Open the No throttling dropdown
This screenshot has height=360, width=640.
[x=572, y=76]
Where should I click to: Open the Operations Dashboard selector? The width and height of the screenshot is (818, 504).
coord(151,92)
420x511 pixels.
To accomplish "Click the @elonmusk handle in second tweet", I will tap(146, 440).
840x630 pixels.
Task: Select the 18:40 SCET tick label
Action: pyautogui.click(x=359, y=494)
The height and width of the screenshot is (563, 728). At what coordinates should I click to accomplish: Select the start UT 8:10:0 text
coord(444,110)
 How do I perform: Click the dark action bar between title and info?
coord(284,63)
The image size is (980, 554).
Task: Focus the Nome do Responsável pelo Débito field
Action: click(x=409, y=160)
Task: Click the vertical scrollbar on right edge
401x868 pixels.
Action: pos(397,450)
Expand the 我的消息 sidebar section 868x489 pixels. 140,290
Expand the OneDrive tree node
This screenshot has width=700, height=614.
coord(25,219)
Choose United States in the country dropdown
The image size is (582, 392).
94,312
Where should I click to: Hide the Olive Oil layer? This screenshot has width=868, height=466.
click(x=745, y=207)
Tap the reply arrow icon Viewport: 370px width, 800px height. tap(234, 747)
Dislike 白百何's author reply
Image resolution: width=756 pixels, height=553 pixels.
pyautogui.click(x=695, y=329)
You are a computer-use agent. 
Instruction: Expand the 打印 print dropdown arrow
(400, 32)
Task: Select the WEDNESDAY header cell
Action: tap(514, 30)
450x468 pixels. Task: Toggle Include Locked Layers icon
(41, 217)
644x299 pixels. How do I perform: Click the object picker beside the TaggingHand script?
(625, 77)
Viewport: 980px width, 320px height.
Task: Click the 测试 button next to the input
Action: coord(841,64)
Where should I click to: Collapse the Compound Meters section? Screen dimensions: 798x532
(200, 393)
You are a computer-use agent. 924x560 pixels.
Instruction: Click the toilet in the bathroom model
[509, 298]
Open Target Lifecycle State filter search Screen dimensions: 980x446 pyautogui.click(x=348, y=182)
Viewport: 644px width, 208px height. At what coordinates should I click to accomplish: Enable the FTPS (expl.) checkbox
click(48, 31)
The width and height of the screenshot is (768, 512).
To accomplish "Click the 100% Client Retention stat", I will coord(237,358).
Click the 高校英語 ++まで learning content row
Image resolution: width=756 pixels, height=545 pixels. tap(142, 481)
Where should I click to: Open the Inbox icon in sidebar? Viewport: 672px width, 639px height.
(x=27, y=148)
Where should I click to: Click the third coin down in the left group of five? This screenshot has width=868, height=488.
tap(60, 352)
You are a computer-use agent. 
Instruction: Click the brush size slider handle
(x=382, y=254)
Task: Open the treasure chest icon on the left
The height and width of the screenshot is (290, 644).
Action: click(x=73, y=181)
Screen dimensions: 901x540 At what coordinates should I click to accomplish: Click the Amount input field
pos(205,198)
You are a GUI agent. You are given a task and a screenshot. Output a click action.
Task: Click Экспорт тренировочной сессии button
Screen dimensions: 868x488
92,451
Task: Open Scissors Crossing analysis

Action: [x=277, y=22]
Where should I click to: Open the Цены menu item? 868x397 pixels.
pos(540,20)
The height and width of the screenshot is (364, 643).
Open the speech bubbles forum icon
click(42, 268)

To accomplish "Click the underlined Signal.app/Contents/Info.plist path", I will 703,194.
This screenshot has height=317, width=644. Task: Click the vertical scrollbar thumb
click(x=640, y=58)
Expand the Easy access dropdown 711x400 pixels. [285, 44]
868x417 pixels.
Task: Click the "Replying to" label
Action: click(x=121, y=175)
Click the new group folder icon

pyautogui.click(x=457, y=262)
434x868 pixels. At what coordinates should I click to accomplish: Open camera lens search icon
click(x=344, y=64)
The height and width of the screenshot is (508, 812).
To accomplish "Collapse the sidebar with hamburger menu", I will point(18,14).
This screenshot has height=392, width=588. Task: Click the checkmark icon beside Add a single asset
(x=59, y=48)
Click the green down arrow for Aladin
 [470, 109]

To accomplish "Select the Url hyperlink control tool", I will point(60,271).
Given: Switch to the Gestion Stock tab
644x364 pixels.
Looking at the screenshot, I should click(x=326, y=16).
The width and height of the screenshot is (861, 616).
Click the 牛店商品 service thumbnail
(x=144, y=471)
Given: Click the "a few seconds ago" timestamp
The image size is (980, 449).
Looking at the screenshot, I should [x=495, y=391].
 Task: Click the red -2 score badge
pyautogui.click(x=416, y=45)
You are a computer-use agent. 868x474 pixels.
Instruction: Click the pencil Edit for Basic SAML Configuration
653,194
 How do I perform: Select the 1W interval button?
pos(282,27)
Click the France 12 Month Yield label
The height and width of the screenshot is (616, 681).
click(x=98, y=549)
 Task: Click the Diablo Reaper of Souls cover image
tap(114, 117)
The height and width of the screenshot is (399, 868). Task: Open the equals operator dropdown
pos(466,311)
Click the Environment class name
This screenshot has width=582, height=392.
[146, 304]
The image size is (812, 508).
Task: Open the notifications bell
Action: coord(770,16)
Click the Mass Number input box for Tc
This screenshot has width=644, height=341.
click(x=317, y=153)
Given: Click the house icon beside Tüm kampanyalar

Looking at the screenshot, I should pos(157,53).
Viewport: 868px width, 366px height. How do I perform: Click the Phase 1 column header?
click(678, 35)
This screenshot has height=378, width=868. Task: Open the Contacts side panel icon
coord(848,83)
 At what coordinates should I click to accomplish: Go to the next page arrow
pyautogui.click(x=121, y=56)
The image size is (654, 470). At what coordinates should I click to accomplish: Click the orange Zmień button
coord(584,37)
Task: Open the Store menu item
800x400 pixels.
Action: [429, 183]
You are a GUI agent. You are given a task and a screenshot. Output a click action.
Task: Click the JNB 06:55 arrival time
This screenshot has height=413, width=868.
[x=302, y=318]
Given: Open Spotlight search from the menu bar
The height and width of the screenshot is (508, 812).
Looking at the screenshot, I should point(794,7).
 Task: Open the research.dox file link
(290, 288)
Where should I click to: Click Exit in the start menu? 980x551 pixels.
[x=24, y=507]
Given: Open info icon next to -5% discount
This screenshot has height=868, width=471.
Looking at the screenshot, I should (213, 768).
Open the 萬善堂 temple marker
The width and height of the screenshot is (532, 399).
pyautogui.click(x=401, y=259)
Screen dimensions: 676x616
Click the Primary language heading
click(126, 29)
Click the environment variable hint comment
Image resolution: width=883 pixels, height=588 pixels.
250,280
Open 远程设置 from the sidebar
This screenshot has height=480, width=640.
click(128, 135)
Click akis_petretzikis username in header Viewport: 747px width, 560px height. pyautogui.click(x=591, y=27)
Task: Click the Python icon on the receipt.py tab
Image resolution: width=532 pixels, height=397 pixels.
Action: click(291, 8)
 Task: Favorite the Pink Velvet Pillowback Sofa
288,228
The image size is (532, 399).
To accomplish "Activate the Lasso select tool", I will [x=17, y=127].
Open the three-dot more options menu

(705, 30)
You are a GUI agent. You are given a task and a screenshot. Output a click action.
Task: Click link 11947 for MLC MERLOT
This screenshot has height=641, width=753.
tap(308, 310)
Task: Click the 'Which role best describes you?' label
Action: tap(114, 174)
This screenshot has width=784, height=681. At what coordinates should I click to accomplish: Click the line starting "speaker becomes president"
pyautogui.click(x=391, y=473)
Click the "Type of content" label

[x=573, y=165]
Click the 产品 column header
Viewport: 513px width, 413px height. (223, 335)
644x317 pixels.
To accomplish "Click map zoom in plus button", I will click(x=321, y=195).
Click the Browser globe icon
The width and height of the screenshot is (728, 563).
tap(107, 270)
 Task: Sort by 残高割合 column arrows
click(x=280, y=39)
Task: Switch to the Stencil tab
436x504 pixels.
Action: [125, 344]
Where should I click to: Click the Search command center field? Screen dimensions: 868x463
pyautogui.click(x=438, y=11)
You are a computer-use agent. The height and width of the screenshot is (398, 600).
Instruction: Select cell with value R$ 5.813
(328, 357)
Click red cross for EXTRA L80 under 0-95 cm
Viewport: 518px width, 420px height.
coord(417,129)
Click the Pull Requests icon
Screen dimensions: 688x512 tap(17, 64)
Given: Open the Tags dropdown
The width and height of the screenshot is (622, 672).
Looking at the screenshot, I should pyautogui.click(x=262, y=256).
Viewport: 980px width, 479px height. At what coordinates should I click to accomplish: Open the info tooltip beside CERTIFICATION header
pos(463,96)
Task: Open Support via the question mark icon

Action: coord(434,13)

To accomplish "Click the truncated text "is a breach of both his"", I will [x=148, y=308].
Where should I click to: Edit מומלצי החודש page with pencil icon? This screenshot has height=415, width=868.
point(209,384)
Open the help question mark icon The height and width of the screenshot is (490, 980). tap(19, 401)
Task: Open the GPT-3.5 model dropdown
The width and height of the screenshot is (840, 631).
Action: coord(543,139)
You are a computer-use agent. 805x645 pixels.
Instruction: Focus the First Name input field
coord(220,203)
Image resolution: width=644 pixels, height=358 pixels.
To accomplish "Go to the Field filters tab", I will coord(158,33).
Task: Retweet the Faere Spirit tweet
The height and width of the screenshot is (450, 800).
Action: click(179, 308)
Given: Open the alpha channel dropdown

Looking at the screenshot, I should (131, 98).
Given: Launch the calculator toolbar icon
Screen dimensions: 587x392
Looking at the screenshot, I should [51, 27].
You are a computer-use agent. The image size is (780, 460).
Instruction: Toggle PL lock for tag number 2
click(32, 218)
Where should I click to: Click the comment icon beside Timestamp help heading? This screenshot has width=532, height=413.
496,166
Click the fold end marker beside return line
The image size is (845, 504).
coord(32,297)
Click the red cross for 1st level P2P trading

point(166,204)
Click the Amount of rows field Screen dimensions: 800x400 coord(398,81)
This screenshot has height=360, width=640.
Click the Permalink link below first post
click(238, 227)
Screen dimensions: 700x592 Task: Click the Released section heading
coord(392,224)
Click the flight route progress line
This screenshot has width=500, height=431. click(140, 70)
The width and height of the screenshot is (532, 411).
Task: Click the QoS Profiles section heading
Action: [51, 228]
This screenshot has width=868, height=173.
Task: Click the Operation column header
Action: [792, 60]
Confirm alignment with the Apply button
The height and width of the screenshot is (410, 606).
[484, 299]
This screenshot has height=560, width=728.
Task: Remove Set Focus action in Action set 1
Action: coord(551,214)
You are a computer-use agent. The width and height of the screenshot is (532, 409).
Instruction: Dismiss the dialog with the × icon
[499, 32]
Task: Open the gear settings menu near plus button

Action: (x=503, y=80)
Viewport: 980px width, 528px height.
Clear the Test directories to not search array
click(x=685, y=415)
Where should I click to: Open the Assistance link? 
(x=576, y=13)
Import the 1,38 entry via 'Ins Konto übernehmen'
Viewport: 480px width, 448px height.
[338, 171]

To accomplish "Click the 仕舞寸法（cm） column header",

^^^^

Reproduce verbatim the lines above, from the line with "644x299 pixels. How" through the line with "Open Target Lifecycle".

644x299 pixels. How do I perform: Click the object picker beside the TaggingHand script?
(625, 77)
Viewport: 980px width, 320px height.
Task: Click the 测试 button next to the input
Action: coord(841,64)
Where should I click to: Collapse the Compound Meters section? Screen dimensions: 798x532
(200, 393)
You are a computer-use agent. 924x560 pixels.
Instruction: Click the toilet in the bathroom model
[509, 298]
Open Target Lifecycle State filter search Screen dimensions: 980x446 pyautogui.click(x=348, y=182)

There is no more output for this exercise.